* Start INFORMATION GIVEN *

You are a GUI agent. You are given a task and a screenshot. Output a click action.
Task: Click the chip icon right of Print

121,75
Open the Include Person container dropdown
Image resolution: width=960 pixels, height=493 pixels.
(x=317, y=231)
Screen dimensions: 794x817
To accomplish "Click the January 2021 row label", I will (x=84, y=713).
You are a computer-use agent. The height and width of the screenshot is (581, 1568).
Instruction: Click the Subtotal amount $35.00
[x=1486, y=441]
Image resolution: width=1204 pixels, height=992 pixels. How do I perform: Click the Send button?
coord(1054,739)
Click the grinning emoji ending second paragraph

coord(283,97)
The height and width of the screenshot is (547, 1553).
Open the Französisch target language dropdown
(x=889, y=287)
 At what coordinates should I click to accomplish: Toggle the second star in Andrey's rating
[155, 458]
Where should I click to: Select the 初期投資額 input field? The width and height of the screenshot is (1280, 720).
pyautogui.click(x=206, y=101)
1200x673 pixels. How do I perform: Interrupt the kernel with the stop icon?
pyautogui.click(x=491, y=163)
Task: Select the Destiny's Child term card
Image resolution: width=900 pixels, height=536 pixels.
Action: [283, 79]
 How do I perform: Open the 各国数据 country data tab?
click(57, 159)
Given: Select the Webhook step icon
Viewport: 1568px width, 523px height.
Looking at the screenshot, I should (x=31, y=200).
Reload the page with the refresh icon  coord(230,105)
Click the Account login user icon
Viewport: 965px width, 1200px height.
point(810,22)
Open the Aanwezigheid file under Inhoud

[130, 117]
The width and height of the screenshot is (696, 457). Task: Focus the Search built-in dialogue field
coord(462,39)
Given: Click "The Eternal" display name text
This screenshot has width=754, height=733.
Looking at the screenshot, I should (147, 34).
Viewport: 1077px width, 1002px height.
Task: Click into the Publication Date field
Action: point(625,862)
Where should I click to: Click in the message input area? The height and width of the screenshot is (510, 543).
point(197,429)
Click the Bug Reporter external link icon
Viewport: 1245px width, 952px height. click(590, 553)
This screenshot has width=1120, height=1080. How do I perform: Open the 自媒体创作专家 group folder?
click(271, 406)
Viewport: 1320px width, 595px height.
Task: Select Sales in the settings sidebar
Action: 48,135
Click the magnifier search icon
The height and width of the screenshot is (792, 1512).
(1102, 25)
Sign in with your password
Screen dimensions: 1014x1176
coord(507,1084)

* End INFORMATION GIVEN *

PROBLEM TO SOLVE: Express every line of the rows above as a Markdown table with the columns "No." and "Text," numbering the lines in order and leaving out blank lines.

TASK RESPONSE:
| No. | Text |
|---|---|
| 1 | You are a GUI agent. You are given a task and a screenshot. Output a click action. |
| 2 | Task: Click the chip icon right of Print |
| 3 | 121,75 |
| 4 | Open the Include Person container dropdown |
| 5 | Image resolution: width=960 pixels, height=493 pixels. |
| 6 | (x=317, y=231) |
| 7 | Screen dimensions: 794x817 |
| 8 | To accomplish "Click the January 2021 row label", I will (x=84, y=713). |
| 9 | You are a computer-use agent. The height and width of the screenshot is (581, 1568). |
| 10 | Instruction: Click the Subtotal amount $35.00 |
| 11 | [x=1486, y=441] |
| 12 | Image resolution: width=1204 pixels, height=992 pixels. How do I perform: Click the Send button? |
| 13 | coord(1054,739) |
| 14 | Click the grinning emoji ending second paragraph |
| 15 | coord(283,97) |
| 16 | The height and width of the screenshot is (547, 1553). |
| 17 | Open the Französisch target language dropdown |
| 18 | (x=889, y=287) |
| 19 |  At what coordinates should I click to accomplish: Toggle the second star in Andrey's rating |
| 20 | [155, 458] |
| 21 | Where should I click to: Select the 初期投資額 input field? The width and height of the screenshot is (1280, 720). |
| 22 | pyautogui.click(x=206, y=101) |
| 23 | 1200x673 pixels. How do I perform: Interrupt the kernel with the stop icon? |
| 24 | pyautogui.click(x=491, y=163) |
| 25 | Task: Select the Destiny's Child term card |
| 26 | Image resolution: width=900 pixels, height=536 pixels. |
| 27 | Action: [283, 79] |
| 28 |  How do I perform: Open the 各国数据 country data tab? |
| 29 | click(57, 159) |
| 30 | Given: Select the Webhook step icon |
| 31 | Viewport: 1568px width, 523px height. |
| 32 | Looking at the screenshot, I should (x=31, y=200). |
| 33 | Reload the page with the refresh icon  coord(230,105) |
| 34 | Click the Account login user icon |
| 35 | Viewport: 965px width, 1200px height. |
| 36 | point(810,22) |
| 37 | Open the Aanwezigheid file under Inhoud |
| 38 | [130, 117] |
| 39 | The width and height of the screenshot is (696, 457). Task: Focus the Search built-in dialogue field |
| 40 | coord(462,39) |
| 41 | Given: Click "The Eternal" display name text |
| 42 | This screenshot has width=754, height=733. |
| 43 | Looking at the screenshot, I should (147, 34). |
| 44 | Viewport: 1077px width, 1002px height. |
| 45 | Task: Click into the Publication Date field |
| 46 | Action: point(625,862) |
| 47 | Where should I click to: Click in the message input area? The height and width of the screenshot is (510, 543). |
| 48 | point(197,429) |
| 49 | Click the Bug Reporter external link icon |
| 50 | Viewport: 1245px width, 952px height. click(590, 553) |
| 51 | This screenshot has width=1120, height=1080. How do I perform: Open the 自媒体创作专家 group folder? |
| 52 | click(271, 406) |
| 53 | Viewport: 1320px width, 595px height. |
| 54 | Task: Select Sales in the settings sidebar |
| 55 | Action: 48,135 |
| 56 | Click the magnifier search icon |
| 57 | The height and width of the screenshot is (792, 1512). |
| 58 | (1102, 25) |
| 59 | Sign in with your password |
| 60 | Screen dimensions: 1014x1176 |
| 61 | coord(507,1084) |